Everyone got a square of rubber to carve. Some people carved a design on the square using the entire thing. Some carved an object and then cut out around the object so that it could be glued to a board backing for easier handling.

It was fun to see what everyone did.

 

Then we were given ink and encouraged to mix the colors, either to produce a variegated print or to produce a secondary color.

The prints were amazing and fun.

I didn’t get a picture of the block used for these fish, but they were very successful.

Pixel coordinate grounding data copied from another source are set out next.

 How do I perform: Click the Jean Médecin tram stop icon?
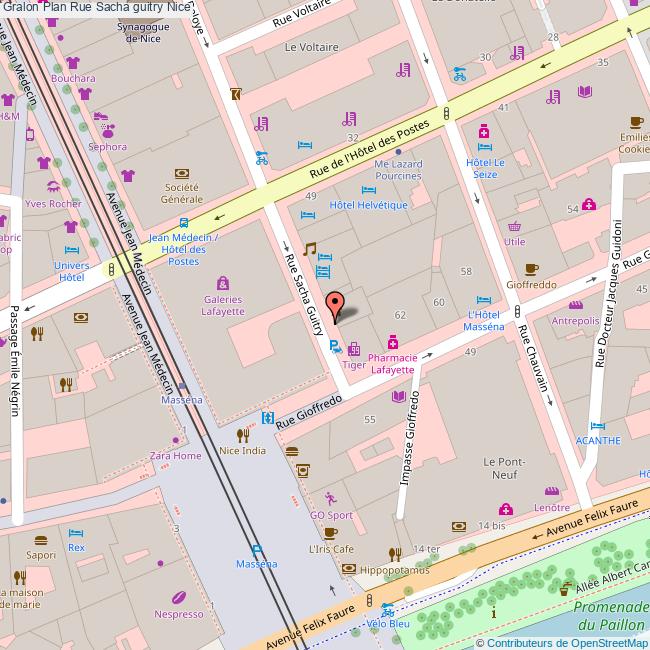[183, 223]
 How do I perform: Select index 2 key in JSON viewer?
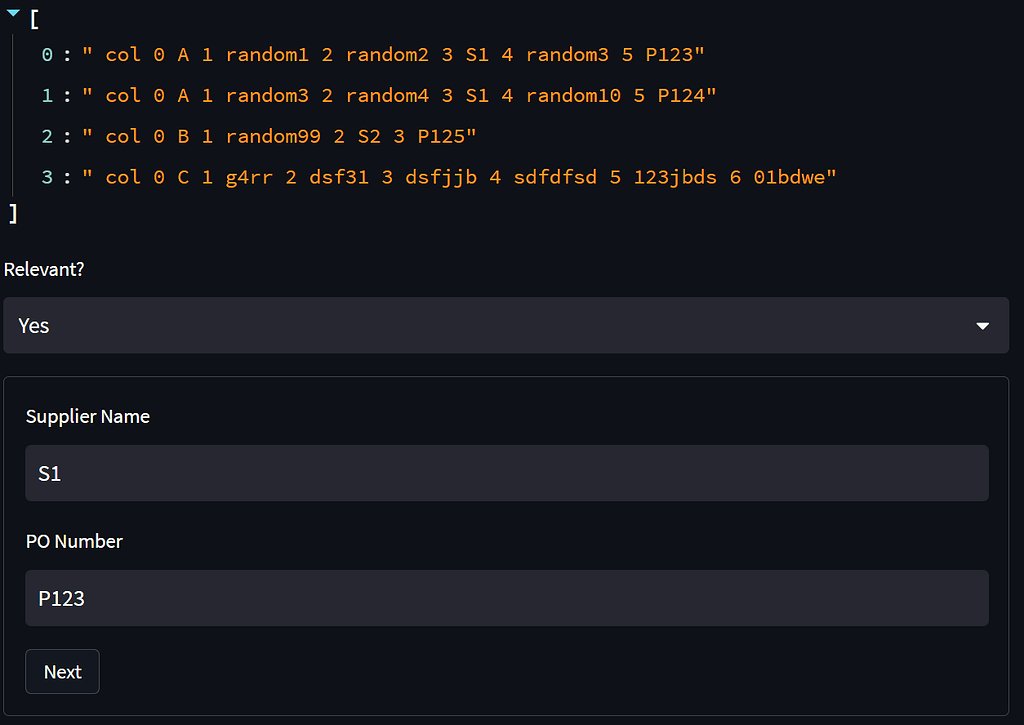tap(47, 137)
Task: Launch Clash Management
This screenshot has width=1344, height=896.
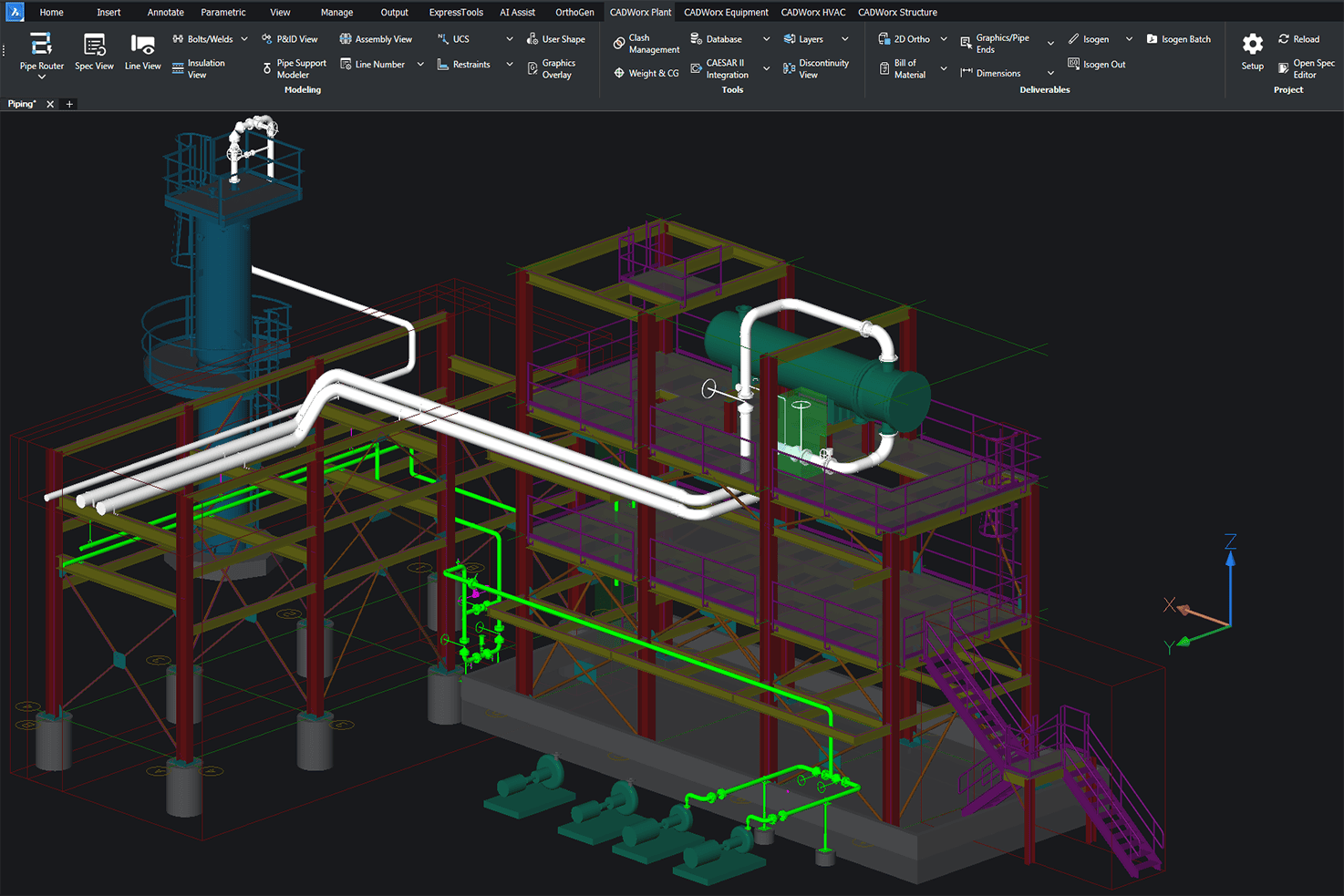Action: (646, 44)
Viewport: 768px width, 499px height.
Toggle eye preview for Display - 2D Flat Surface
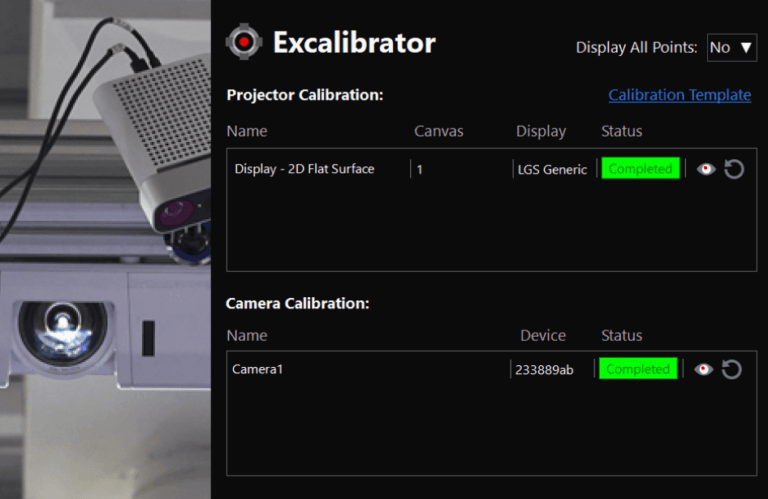tap(706, 169)
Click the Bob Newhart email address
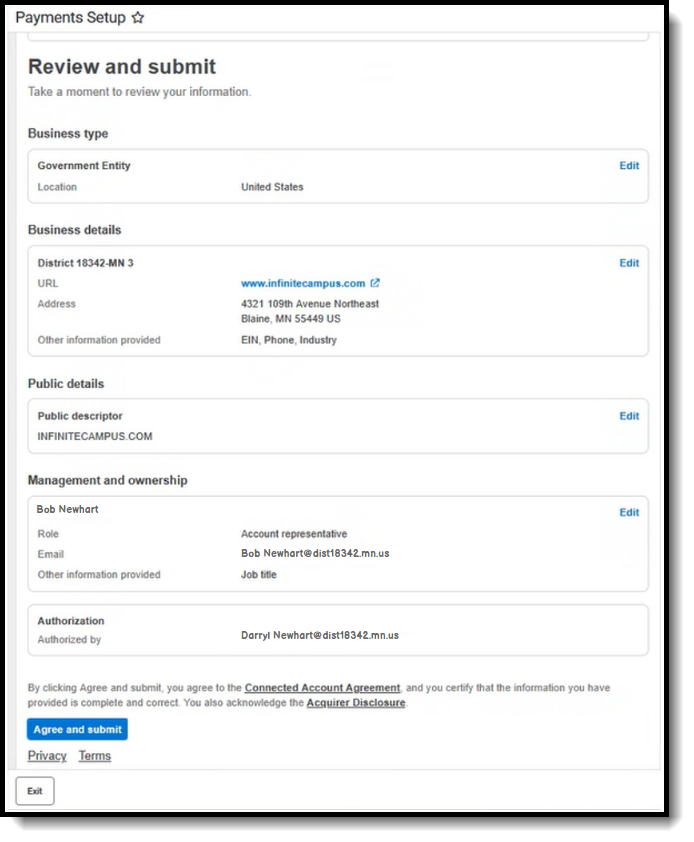 tap(315, 554)
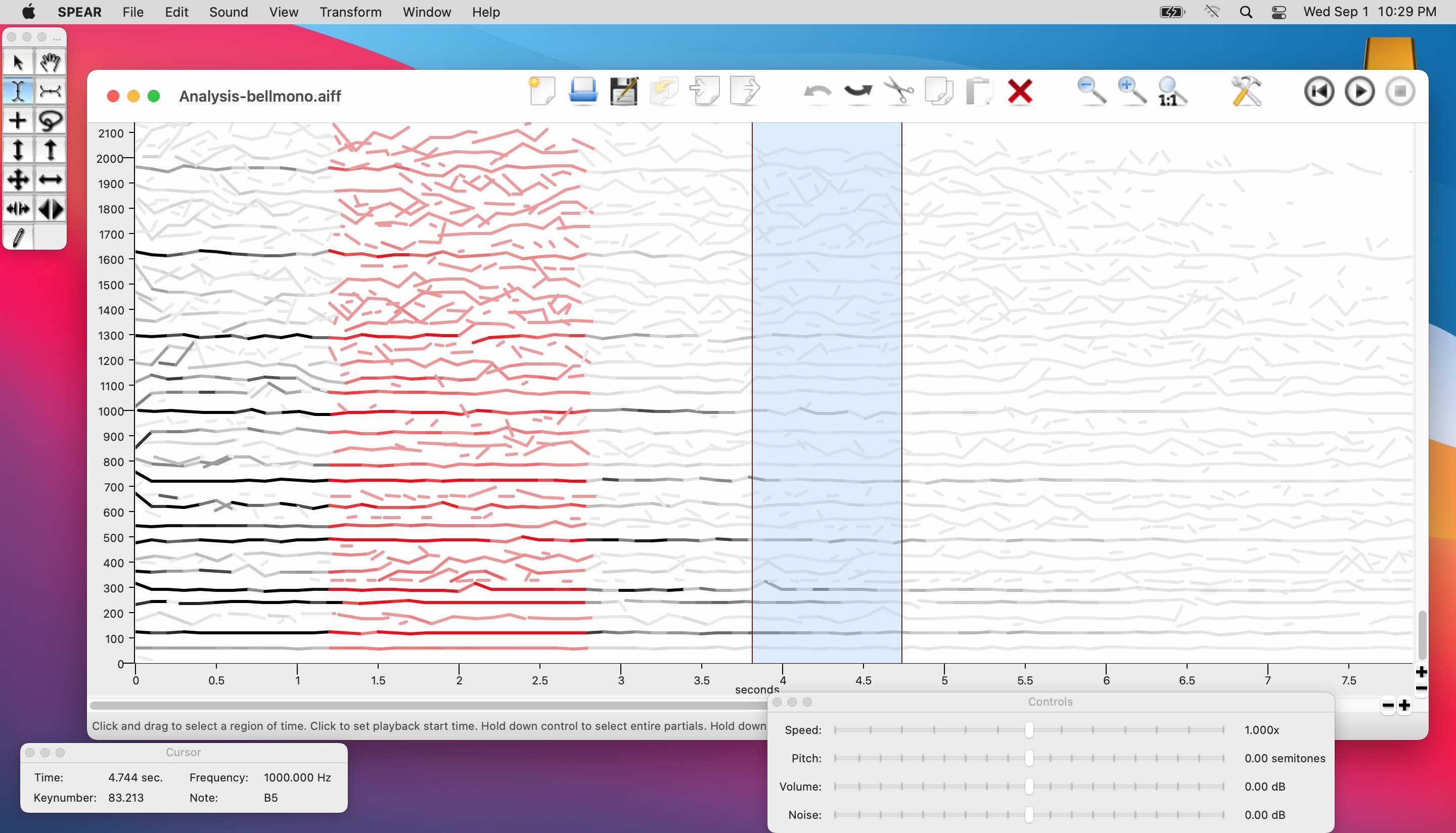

block printing fabricOur challenge for next month is to use the printed fabric in a project.  Can’t wait to see what everyone does!

Inspiration from Nature

One of my online friends, Chela, reminded me that nature is a great inspiration for quilts (as well as other art).  So here are some of my favorite nature pix.

I love plants and flowers of (almost) all kinds, so they are a frequent subject:

inspiration for quilts

Can you see the bee?

It’s a Jack-in-the-Pulpit right beside my back steps!

Kenilworth Ivy is a favorite, and I like the pattern against the rock wall

The forest floor on one of our hikes

Any nature picture is improved by adding a grandchild!

Like most folks, I take pictures when we travel, some for the colors, some for the general scenery.

The colors are monochromatic, indicating how this little guy survives in the Canadian Rockies (when he isn’t begging from tourists)

One of these days I’ll use this picture, made on the Blue Ridge Parkway, as inspiration for a landscape quilt

The colors in New Mexico are always fascinating, and the sky so big

The one thing I don’t do, and don’t intend to do, is print my photos on fabric and put them in quilts that way.  I use them for shapes, colors, arrangement of forms…but for the purpose of interpretation, not direct copies.

How do you use your photos in your quilts?